With its bold graphic identity, W.A.G.E. has made a distinctive visual mark – both online and through its printed poster ephemera – that allows it to assume the guise of labour organization, art project or collective. A 2015 fundraising campaign elicited contributions from gads of emerging and established artists, administrators and other supporters in New York and beyond. The resulting list of supporters, visible on the organization’s website is a diagram of the social habitus that surrounds and supports this project. One might imagine a future for this organization wherein its visual identity becomes a true part of its political strategy over the course of time – much in the same way legendary Lower East Side collaborative Group Material strategically employed graphic design as a strategic means of subverting institutional bureaucracies, a history now documented in New York University’s Fales Library and Special Collections.

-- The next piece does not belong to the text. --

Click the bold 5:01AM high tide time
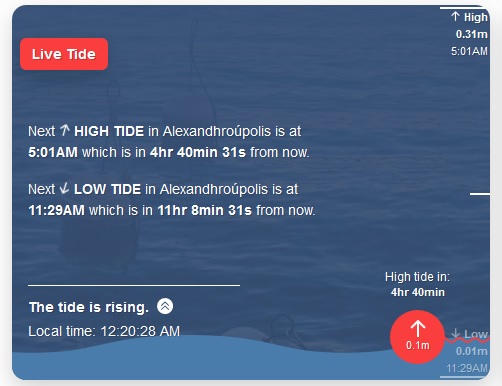 [53, 152]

Museums, as institutions, are as intellectually relevant as the artists they associate with. If it takes institutional alignment with a well-loved political organization, and agreeing to pay artists along the way, as a means of buying street cred, then so be it for the moment. In order to attain the top-down buy-in necessary to implement museum policy then W.A.G.E. may have to assume the guise of the museum itself, whether actually or symbolically, and don a dapper suit for a meeting or write a letter or two on posh stationery, as it were. Strategy is strategy, no matter what guise it assumes.
If there is a single New York museum historically and ideologically positioned to make this particular statement, it is the New Museum. New York City Council is currently endeavouring to create its first comprehensive cultural plan for New York, due to be submitted in July 2017. New construction is an opportunity for institutional renewal. Now is the time.